Angle particulier ? Très particulier, même, dans la mesure
où en France, le pouvoir politique et la nation ont toujours entretenu
des relations singulièrement étroites. D'un côté,
en effet, c'est l'État capétien qui, siècle après
siècle, a construit patiemment le pré carré et la
nation France. De Bouvines au traité de Troyes, du sacre de Reims
à la Libération de Paris, les étapes constitutives
de la nation française ont toujours été de grandes
dates politiques, correspondant à des victoires, à des avancées
ou à des reculs de l'autorité souveraine. Réciproquement,
il a toujours été entendu que celle-ci devait participer
de la nation, en être issue : « l'en ne doit pas avoir roy
d'estrange nation », déclare Nicole Oresme au XIVe siècle.
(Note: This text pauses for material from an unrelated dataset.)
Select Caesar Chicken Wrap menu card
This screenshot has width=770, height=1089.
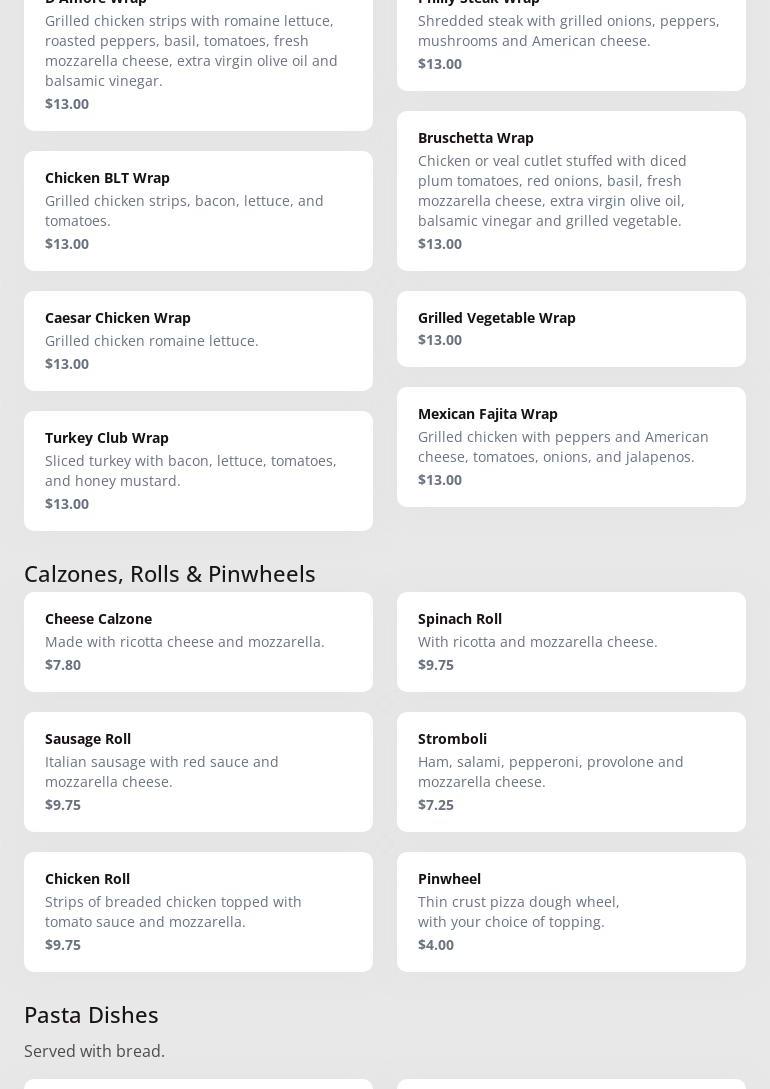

Tel est le sens de la « loi salique » qui excluait les filles
de la succession au trône pour éviter qu'un étranger
ne devienne, en les épousant, roi de France : « le royaume
des lys ne tombe pas en quenouille ». Car c'est « une chose
aussi comme hors nature que un homme règne sus gent qui n'entendent
pas son maternel langage ».
(...)
Nb : la totalité de cet article est disponible dans la version
papier de Cités.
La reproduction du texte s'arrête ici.